● About this exercise:
Below are entries; print them exactly from the first line through the one containing "Expand the Aprendizaje section".

● Data provided:
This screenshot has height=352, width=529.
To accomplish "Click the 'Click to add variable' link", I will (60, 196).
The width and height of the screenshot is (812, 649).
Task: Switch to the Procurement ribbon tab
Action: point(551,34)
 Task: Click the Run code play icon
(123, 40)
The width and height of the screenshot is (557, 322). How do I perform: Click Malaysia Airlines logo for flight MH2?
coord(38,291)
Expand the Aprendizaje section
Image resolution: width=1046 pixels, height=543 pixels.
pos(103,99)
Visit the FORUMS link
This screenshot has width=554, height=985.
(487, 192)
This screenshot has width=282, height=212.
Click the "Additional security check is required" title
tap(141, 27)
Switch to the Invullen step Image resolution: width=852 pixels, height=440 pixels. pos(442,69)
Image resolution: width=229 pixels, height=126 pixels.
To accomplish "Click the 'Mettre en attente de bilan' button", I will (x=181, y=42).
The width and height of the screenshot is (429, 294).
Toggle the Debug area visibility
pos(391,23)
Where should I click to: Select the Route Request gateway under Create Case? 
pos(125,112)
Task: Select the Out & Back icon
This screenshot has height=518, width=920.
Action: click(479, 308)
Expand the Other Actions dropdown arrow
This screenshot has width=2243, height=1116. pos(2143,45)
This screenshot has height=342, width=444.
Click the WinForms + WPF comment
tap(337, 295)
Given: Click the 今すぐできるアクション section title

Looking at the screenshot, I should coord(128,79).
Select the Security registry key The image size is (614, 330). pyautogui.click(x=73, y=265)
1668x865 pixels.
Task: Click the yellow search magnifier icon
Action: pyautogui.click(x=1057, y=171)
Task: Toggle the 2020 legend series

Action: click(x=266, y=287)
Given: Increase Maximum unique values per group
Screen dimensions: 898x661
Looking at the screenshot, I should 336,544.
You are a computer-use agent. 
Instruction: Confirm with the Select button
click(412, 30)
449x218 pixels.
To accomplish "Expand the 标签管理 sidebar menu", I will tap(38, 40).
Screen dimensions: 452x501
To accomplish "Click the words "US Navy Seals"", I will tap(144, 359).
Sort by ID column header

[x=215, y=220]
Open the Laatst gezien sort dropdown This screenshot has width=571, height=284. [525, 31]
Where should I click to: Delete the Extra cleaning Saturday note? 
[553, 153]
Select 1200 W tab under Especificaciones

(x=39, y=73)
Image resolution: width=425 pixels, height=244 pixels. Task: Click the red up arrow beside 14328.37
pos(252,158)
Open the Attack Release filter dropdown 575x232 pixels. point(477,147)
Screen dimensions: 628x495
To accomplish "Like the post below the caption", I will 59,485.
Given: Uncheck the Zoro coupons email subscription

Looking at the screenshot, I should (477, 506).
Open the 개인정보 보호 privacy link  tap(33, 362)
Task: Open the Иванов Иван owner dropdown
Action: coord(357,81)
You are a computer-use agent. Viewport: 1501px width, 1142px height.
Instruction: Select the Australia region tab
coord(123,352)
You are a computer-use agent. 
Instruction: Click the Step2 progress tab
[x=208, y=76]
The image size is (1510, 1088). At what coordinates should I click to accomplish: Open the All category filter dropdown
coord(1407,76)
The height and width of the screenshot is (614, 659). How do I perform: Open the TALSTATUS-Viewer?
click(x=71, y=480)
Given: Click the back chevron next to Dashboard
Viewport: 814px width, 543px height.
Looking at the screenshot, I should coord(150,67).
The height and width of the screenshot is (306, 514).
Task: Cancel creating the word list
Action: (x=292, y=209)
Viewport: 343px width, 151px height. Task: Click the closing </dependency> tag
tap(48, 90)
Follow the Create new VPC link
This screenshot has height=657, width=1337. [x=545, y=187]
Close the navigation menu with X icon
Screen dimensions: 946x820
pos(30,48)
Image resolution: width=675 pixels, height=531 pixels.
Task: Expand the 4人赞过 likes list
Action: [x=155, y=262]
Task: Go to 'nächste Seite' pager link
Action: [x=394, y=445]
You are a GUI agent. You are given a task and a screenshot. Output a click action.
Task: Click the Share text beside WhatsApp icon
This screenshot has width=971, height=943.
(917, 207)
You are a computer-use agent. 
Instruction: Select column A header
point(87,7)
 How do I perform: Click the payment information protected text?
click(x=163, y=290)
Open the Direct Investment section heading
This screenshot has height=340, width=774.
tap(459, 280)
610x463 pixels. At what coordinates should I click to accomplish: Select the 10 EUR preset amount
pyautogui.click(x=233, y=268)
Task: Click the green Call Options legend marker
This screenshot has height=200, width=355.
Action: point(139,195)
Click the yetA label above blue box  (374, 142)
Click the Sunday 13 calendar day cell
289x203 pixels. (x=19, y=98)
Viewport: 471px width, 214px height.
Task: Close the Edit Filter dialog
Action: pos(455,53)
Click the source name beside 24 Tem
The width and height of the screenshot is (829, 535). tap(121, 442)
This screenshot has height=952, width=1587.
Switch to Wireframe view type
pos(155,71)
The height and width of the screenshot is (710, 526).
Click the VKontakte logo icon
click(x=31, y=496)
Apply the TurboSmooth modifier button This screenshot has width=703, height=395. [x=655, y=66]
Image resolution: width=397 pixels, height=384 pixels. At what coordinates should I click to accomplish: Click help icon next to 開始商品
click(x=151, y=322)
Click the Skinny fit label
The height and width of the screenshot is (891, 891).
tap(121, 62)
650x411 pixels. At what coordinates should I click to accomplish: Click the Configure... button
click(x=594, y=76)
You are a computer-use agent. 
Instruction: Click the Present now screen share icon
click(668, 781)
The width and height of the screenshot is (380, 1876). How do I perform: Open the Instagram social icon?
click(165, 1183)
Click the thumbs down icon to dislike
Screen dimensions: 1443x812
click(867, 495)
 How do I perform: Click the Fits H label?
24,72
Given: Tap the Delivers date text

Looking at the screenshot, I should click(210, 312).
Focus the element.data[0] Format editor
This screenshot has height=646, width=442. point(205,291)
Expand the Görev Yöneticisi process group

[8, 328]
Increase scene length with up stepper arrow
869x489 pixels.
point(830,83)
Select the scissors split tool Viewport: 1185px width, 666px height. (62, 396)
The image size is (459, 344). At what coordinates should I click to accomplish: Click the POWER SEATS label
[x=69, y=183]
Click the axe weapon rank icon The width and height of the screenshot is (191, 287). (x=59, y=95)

● Your solution:
This screenshot has height=352, width=529.
To accomplish "Click the 'Click to add variable' link", I will (60, 196).
The width and height of the screenshot is (812, 649).
Task: Switch to the Procurement ribbon tab
Action: point(551,34)
 Task: Click the Run code play icon
(123, 40)
The width and height of the screenshot is (557, 322). How do I perform: Click Malaysia Airlines logo for flight MH2?
coord(38,291)
Expand the Aprendizaje section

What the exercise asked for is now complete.